1 (edited by kuadhual 2017-01-10 09:35:46)

Topic: redirected/blocked DNS leads to postscreen rejection

======== Required information ====
- iRedMail version (check /etc/iredmail-release): 0.9.5-1
- Linux/BSD distribution name and version: Debian Jessie 64bit
- Store mail accounts in which backend (LDAP/MySQL/PGSQL): LDAP
- Web server (Apache or Nginx): NginX
- Manage mail accounts with iRedAdmin-Pro? Yes
- Related log if you're reporting an issue:
====

I encountered the same problem in two different iredmail installation. These installations are on different servers, using a different ISP and use a different DNS servers.
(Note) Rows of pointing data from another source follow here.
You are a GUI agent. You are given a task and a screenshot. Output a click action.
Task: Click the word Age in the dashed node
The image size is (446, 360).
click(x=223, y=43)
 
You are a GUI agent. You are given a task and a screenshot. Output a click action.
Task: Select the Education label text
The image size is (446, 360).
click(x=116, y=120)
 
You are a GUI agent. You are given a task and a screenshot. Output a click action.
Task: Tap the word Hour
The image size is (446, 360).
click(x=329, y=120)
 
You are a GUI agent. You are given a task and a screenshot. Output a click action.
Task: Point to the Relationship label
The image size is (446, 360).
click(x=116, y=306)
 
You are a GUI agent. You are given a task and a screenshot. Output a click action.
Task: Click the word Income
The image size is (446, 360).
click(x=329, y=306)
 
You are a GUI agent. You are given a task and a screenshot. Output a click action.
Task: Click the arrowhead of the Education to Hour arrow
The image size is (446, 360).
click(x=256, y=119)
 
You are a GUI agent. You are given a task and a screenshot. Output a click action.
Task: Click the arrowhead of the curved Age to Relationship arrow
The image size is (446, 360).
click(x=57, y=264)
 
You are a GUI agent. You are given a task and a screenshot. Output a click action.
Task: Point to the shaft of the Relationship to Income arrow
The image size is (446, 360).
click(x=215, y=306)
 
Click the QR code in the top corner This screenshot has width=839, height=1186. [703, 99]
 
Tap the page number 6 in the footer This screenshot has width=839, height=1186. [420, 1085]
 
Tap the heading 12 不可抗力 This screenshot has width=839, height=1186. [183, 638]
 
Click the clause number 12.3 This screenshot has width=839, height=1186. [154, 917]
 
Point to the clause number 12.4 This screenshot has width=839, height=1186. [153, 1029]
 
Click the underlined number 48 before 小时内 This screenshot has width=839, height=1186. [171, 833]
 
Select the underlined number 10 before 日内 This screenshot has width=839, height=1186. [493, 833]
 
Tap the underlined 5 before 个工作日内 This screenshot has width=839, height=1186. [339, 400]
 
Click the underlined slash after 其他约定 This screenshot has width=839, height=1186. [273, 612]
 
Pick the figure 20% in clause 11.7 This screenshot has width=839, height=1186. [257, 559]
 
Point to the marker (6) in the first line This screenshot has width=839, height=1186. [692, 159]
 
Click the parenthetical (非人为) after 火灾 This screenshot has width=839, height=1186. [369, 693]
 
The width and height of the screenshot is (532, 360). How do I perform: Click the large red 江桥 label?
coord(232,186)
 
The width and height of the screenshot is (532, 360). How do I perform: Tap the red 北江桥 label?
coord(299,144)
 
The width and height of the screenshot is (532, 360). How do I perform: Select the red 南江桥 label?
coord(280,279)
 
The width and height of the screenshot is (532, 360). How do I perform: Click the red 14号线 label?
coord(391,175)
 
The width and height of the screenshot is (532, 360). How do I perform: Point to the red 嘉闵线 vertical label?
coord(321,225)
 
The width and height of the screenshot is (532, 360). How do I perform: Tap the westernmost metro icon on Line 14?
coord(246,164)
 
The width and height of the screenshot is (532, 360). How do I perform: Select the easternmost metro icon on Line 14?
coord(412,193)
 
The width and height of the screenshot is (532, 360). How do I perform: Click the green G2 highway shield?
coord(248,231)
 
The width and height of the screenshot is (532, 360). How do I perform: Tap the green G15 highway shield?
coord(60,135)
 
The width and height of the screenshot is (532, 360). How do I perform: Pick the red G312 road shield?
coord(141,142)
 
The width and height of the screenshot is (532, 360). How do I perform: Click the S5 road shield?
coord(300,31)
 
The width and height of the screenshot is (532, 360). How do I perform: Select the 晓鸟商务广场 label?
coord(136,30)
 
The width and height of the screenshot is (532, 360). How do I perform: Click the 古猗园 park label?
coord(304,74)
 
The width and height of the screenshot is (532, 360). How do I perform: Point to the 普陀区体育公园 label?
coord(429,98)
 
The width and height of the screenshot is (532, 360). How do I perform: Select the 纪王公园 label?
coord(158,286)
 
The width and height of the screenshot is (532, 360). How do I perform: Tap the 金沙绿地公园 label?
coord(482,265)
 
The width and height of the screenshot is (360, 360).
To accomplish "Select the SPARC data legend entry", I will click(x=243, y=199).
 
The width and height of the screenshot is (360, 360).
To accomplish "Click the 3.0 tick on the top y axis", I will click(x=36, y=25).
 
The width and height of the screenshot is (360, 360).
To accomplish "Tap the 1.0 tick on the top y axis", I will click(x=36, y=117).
Both can not receive mail from some of the major email providers such as Yahoo and many other organizations email servers.

Example log when an error occurs:

Dec 21 15:44:55 mail postfix/postscreen[14814]: NOQUEUE: reject: RCPT from [aaa.bbb.ccc.ddd]:54059: 550 5.7.1 Service unavailable; client [aaa.bbb.ccc.ddd] blocked using b.barracudacentral.org; from=<noreply@xxxxxx.id>, to=<admin@yyyyyy.id>, proto=ESMTP, helo=<web.xxxxxx.id>
Dec 22 09:33:43 mail postfix/postscreen[25529]: NOQUEUE: reject: RCPT from [aaa.bbb.ccc.ddd]:55271: 550 5.7.1 Service unavailable; client [aaa.bbb.ccc.ddd] blocked using zen.spamhaus.org; from=<noreply@xxxxxx.id>, to=<rrrrrr@yyyyyy.id>, proto=ESMTP, helo=<web.xxxxxx.id>
Dec 22 10:25:02 mail postfix/postscreen[26117]: NOQUEUE: reject: RCPT from [aaa.bbb.ccc.ddd]:55478: 550 5.7.1 Service unavailable; client [aaa.bbb.ccc.ddd] blocked using zen.spamhaus.org; from=<noreply@xxxxxx.id>, to=<admin@yyyyyy.id>, proto=ESMTP, helo=<web.xxxxxx.id>
Dec 22 10:25:02 mail postfix/postscreen[26117]: NOQUEUE: reject: RCPT from [aaa.bbb.ccc.ddd]:55481: 550 5.7.1 Service unavailable; client [aaa.bbb.ccc.ddd] blocked using zen.spamhaus.org; from=<noreply@xxxxxx.id>, to=<admin@yyyyyy.id>, proto=ESMTP, helo=<web.xxxxxx.id>

Search on google gave hints  that the problems is linked to strange behaviour  in DNS response.
http://www.iredmail.org/forum/topic1036 … email.html
http://www.iredmail.org/forum/topic1076 … oblem.html
http://www.iredmail.org/forum/topic1059 … ceive.html

In my country, access to the Internet is restricted via DNS. Each ISP will response with different IP addresses if the request are blacklisted sites. Each ISP will redirect request to an open DNS server such as Google 8.8.8.8 or OpenDNS  to local DNS Server.

For now, I overcome this problem by installing DNSCrypt and change the DNS settings on email servers to DNSCrypt. The problem is the use of DNSCrypt itself are either in grey area or even violates the laws.

Is there another way to solve this problem?

----

Spider Email Archiver: On-Premises, lightweight email archiving software developed by iRedMail team. Supports Amazon S3 compatible storage and custom branding.

2

Re: redirected/blocked DNS leads to postscreen rejection

Yes. Update Postfix main.cf:

postscreen_dnsbl_sites =
    zen.spamhaus.org=127.0.0.[2..11]*3
    b.barracudacentral.org*2=127.0.0.[2..11]

If DNS result is not 127.0.0.2 - 127.0.0.11, postfix won't reject the client.

3

Re: redirected/blocked DNS leads to postscreen rejection

ZhangHuangbin wrote:

Yes. Update Postfix main.cf:

postscreen_dnsbl_sites =
    zen.spamhaus.org=127.0.0.[2..11]*3
    b.barracudacentral.org*2=127.0.0.[2..11]

If DNS result is not 127.0.0.2 - 127.0.0.11, postfix won't reject the client.

Thank you for your swift answer.

This made me curious about how  this works.

The postscreen_dnsbl_sites parameter (default: empty) specifies a list of DNS blocklist servers with optional filters and weight factors (positive weights for blacklisting, negative for whitelisting). These servers will be queried in parallel with the reverse client IP address. This test is disabled by default.

My question is why this is disabled by default. What is the demerit of enabling this?

4

Re: redirected/blocked DNS leads to postscreen rejection

It will be enabled by default in upcoming iRedMail release (0.9.6).